Saturday, August 2, 2014

Pretty dice, and a game to go with them

Quarriors is another ingenious idea from Wizkids Games, the masterminds behind Heroclix who are so good at coming up with games that are really justifications for adults to play with plastic toys. Not that I have a problem with that. I only gave up collecting action figures because Heroclix gave me plastic figures and a game I could play with them.

Quarriors replaces little plastic superheroes with custom dice, and is sold as a boxed game with expansions rather than in random booster packs (for the collectible version, see Marvel Dice Masters). It takes its game play cues from Dominion and other deck building games, where the idea is to customize your deck during the game by adding cards from a common pool.

With Quarriors it's a pool of dice each player is creating, starting with a few generic dice representing currency (called "Quiddity" in the game) and some low-level characters. A random assortment of additional dice representing characters and spells is made available in the center of the table, and players use their Quiddity dice to purchase new and better dice which they can use to attack their opponents and, if they survive, score Glory points.

Each player's dice are kept in an opaque bag, and each turn the player starts by drawing and rolling six dice. Dice faces can come up as creatures of varying strength levels, Quiddity that is used to purchase more dice, or spell effects that can allow for re-rolls, drawing and rolling additional dice, or making creatures stronger. After your creatures are put into play, they attack each opponent's creatures in turn. Then each oppoenent takes their turn, and at the start of your next turn any creatures you still have in play score Glory points, and are then returned to your pool of dice to be drawn and rolled again. The game ends when one player gets to a certain amount of Glory points (determined by the number of players).

The base set alone comes with 130 dice representing many creatures and spells, and in turn each creature or spell has three different versions, so the game has a lot of replay value, and a good part of the strategy is in using what's been dealt at the beginning of the game. You can't rely on that favorite creature or spell being available every time. Add several expansions which add tons of new dice and new game mechanics such as corrupted dice that have negative effects, or the ability to send your creatures on quests for powerful Quartifacts.

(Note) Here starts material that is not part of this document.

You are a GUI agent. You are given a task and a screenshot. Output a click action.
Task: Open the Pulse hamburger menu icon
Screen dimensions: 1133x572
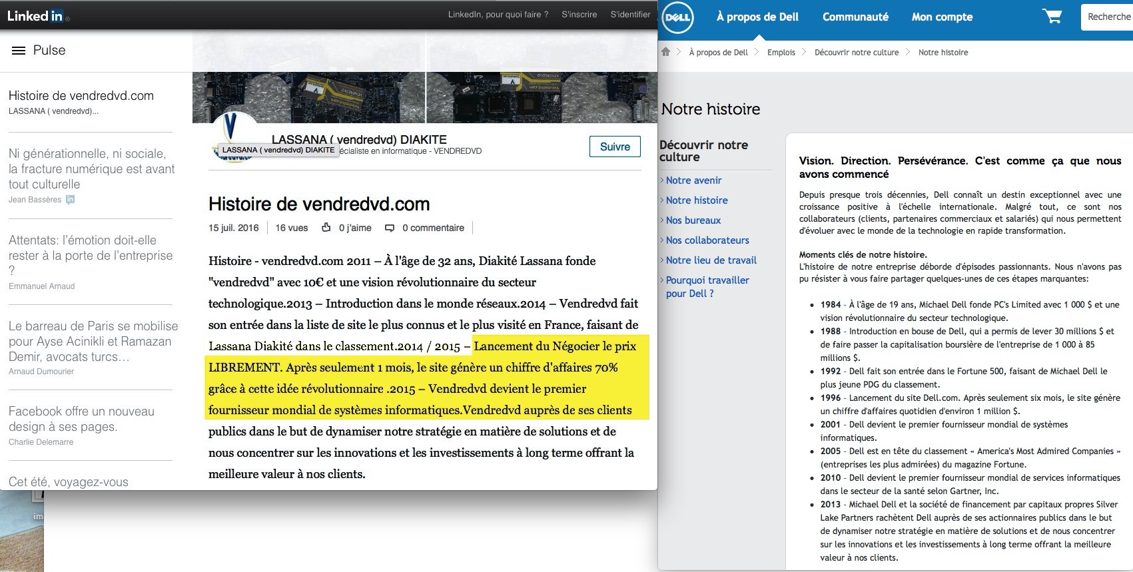19,51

The game play is solid and engaging, and the dice are of reasonable quality and very pretty to look at. The only thing about the game that I don't particularly care for is the goofy theme they chose to wrap it in. The somewhat cartoonish artwork on the cards is fine (and in many cases quite well done), but the marketing material and even the rule book are written in an obnoxious style that makes me think of a television presenter shouting at an audience of five-year-olds. Luckily it's not enough to interfere with my enjoyment of the game.

Rating: 4 (out of 5) A nice blend of strategy and random chance, with some lovely components in the form of custom printed dice.